Bis zu seinem frühen Tod 1847 in Leipzig wird er nun in ganz Europa gefeiert, vor allem in London, der modernsten Metropole der Epoche. Seine erste Festanstellung findet er in Düsseldorf; in Leipzig, der weltoffenen Messestadt, kann er ab 1835 seine Visionen realisieren, macht das Gewandhausorchester zum Spitzenorchester und reformiert das lokale Musikleben. Nur in Berlin wird er nicht glücklich: Die Bewerbung um die Leitung der Sing-Akademie scheitert, weil Zelters langjähriger Assistent auf älteren Rechten beharrt.

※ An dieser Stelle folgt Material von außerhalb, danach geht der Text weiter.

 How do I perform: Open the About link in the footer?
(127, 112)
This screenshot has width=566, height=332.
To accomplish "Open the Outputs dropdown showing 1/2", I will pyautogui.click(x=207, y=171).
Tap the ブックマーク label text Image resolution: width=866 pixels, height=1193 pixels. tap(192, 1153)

Seine einzige Oper fällt Unter den Linden durch, zwei Mal beruft ihn der König in repräsentative Ämter, beide Male gibt Mendelssohn die Posten nach kurzer Zeit entnervt wieder zurück. Die Stadt ist einfach zu eng für seinen weiten Horizont. Allein wegen seiner Familie bleibt er dem Ort seiner glücklichen Kindheit verbunden.

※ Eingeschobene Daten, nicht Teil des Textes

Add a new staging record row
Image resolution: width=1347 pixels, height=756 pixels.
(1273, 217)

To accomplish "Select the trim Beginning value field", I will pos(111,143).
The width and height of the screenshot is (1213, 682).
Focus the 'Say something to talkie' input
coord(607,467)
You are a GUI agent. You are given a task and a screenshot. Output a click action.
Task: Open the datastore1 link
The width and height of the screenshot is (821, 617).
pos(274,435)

Kein Komponist seiner Zeit ist so umfassend gebildet wie Felix Mendelssohn, keiner ist so vielseitig begabt, keiner darf dank des Reichtums seiner Eltern in jungen Jahren so viele Kulturen kennenlernen, von Italien über Frankreich bis nach Schottland reisen. Den besten Kompositionen des Frühreifen hört man das an: Hier kommen Klänge aus ganz Europa zusammen, hier zeigt einer ein grenzübergreifendes Denken wie vor ihm nur Händel. Mendelssohns Meisterwerke – das Violinkonzert, die italienische Sinfonie, sein „Sommernachtstraum“ samt Hochzeitsmarsch – gehören schon zu Lebzeiten zum Weltkulturerbe. Das macht ihn zum Feindbild aller Deutschnationalen. Richard Wagner holt als Erster gegen Mendelssohn aus; in der antisemitischen Schmähschrift „Judentum in der Musik“von 1850 brandmarkt er dessen Kompositionen als süßlich und verweichlicht.

Die Nazis werden schließlich das ihre tun, um den Namen Mendelssohn aus dem kollektiven Gedächtnis zu tilgen, gerade in der Reichshauptstadt. Dass die Berliner Philharmoniker bei ihrem Nachkriegskonzert am 26. Mai 1945 ausgerechnet Mendelssohns „Sommernachtstraum“-Bühnenmusik spielten, zeugt davon, wie wenig das gelungen ist. Seit 1998 wird die gesamte Familie Mendelssohn Bartholdy mit einem U-Bahnhof am Potsdamer Platz geehrt. Wer gut zu Fuß ist, läuft von dort zur Leipziger Straße 3.